[TEXT PROVIDED]
start

The thermal coal outlook continues to improve due to unseasonably hot weather in the eastern U.S., declining inventories and increasing industrial activity. Inventories at utilities in our major market area (Mid Atlantic and South Atlantic markets) are lower than in other regions of the U.S. with inventories at some plants below 30 days of burn as of the end of June. The thermal coal market in Northern Appalachia is also being strengthened by CONSOL Energys exporting of coal from its Northern Appalachian mines to Asia (as high-vol coking coal) and to Europe (as thermal coal). Longer term, exports of thermal coal look increasingly more favorable driven by economic growth in developing countries like China and India and shifting of traditional supply to meet these growth demands. Regulatory pressures in Central Appalachia continue to reduce coal supply as permits become increasingly more difficult to obtain and costs increase. CONSOL Energy estimates that annual production from Central Appalachia will decline another 40 million tons by 2015. The issues in Central Appalachia combined with a general economic recovery are expected to increase coal sales opportunities and expand market share for CONSOL Energy in both the short and long term. CONSOL Energys low cost Northern Appalachian mining operations are well positioned to replace production declines in Central Appalachia.

end

[DATASET ENTRIES]
start

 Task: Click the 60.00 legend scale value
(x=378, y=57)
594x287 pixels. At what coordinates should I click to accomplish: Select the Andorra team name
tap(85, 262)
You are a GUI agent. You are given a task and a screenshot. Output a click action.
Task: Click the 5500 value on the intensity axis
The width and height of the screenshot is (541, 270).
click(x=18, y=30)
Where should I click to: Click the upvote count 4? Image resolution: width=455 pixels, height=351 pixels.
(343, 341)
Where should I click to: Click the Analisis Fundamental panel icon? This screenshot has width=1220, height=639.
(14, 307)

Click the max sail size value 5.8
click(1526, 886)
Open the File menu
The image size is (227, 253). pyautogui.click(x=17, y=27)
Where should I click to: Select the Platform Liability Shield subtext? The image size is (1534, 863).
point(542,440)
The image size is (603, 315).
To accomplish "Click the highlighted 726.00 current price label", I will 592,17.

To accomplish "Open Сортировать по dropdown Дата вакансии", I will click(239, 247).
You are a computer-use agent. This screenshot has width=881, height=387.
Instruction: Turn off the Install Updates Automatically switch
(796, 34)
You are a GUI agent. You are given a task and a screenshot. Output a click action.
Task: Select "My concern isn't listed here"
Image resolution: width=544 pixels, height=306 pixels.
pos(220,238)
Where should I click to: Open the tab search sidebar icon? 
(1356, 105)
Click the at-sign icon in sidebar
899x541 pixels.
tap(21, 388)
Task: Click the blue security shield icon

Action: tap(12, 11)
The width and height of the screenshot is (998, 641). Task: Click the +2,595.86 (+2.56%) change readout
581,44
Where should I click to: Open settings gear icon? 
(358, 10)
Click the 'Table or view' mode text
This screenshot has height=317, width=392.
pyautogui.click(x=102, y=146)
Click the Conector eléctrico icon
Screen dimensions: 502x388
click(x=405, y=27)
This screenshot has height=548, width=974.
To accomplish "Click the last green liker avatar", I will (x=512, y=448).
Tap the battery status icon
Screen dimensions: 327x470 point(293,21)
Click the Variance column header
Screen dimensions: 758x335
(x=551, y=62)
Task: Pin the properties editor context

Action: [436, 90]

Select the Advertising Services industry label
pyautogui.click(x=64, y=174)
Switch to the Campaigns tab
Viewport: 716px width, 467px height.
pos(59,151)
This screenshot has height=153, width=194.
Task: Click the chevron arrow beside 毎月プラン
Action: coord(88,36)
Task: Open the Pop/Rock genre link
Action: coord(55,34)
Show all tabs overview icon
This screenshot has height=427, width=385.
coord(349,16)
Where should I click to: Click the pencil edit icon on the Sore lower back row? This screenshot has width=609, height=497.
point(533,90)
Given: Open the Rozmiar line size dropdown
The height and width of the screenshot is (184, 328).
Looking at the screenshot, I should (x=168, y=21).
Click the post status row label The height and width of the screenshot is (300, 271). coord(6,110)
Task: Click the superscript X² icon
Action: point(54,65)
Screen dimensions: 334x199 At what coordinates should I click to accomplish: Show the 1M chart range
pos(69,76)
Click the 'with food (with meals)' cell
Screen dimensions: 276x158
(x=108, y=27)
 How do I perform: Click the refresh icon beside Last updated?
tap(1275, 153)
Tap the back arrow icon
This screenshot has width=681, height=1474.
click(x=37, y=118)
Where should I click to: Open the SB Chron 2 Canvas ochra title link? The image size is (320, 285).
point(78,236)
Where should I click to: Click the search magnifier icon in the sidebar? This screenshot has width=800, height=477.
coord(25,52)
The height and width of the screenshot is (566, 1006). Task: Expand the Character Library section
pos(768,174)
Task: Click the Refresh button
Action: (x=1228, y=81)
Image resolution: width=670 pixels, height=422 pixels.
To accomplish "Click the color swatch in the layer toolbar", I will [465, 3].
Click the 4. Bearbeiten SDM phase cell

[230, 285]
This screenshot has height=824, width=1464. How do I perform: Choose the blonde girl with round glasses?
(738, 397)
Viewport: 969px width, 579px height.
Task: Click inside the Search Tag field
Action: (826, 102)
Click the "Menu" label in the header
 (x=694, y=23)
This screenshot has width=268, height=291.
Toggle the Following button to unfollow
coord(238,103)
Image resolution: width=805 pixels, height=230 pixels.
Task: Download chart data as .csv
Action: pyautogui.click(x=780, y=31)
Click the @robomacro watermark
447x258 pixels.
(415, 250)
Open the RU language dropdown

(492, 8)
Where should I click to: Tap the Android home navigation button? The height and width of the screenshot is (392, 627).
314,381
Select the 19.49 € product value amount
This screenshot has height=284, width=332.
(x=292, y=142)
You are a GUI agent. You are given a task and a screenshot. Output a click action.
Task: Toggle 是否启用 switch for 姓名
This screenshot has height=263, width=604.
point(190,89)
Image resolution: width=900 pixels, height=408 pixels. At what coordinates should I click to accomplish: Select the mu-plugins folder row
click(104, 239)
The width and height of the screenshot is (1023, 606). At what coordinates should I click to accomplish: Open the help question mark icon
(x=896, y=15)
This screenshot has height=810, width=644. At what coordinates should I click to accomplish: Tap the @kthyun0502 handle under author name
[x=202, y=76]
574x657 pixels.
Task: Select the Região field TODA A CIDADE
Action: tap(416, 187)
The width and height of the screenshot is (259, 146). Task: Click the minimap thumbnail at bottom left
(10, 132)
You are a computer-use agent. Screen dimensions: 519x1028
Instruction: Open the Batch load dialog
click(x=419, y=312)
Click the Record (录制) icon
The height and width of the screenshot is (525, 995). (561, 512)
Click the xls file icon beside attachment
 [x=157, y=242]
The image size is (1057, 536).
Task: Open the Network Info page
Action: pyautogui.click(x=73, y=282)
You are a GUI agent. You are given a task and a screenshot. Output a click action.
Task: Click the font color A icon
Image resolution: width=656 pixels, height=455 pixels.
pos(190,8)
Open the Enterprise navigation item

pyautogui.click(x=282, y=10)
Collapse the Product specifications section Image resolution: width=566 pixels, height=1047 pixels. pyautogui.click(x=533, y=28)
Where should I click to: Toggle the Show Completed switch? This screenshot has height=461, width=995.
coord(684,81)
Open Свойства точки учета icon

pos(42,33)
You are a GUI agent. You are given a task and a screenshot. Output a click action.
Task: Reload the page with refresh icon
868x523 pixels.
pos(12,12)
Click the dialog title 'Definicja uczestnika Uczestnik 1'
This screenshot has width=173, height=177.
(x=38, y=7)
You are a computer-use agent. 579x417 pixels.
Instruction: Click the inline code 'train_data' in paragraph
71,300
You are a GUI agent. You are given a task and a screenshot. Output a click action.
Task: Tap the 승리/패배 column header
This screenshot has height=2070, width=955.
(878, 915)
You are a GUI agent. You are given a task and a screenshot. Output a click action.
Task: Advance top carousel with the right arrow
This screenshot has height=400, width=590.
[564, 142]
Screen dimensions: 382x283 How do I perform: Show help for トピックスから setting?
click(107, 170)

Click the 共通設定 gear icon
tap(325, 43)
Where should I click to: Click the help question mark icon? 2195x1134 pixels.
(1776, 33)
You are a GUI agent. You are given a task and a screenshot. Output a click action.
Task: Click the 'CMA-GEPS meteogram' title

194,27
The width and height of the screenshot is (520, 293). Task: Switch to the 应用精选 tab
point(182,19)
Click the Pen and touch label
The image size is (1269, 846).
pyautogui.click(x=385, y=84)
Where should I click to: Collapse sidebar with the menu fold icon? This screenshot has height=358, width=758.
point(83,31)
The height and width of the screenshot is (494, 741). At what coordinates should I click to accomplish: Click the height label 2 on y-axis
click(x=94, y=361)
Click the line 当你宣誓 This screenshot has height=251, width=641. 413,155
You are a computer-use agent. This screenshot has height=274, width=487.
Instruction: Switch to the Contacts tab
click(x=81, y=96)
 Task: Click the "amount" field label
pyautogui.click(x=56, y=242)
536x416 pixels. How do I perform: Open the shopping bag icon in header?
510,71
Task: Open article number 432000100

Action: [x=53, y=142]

end

[JOBS]
A – According to the coal outlook, how much does CONSOL Energy estimate annual production from Central Appalachia will decline by 2015?
B – Carry the coal outlook forward with the paragraph that would come next after its final sentence.
The rows are separate material unrelated to the coal outlook.

[ANSWERS FOR THIS EXERCISE]
A – Another 40 million tons.

B –
The U.S. natural gas industry continues to face concerns of oversupply, which are holding down gas prices. The supply of natural gas remains very strong due to the success of new shale plays. Some of this over supply is due to drilling commitments from leases in the shale plays. In addition, demand has not recovered to pre-recession levels. However, there are increasing signs of improvement in the gas markets. The summer 2010 cooling season has helped slow storage build compared to 2009 levels. Industrial demand is building and although not to pre-recession levels, the industrial load has grown slowly for five straight months. In addition to these increases in demand, there have been supply responses to the current price environment. We have seen a decrease in Canadian gas imports and the expected wave of LNG imports has failed to materialize. We expect the drilling activity to fulfill lease commitments in the shale plays to slow in 2011 and beyond so that future drilling will be driven more by economic returns. The current disaster in the Gulf of Mexico also raises questions about gas production from deepwater drilling and possibly all offshore production. These factors are reflected in current NYMEX strip pricing for natural gas with prices expected to recover to the mid $5s by 2012. CONSOL Energys position in the Marcellus shale will allow CONSOL Energy to remain profitable in the current pricing environment due to the basis premium for being close to important Northeast markets, the low cost of Marcellus shale production and CONSOL Energys position as a low cost producer within the Marcellus shale play.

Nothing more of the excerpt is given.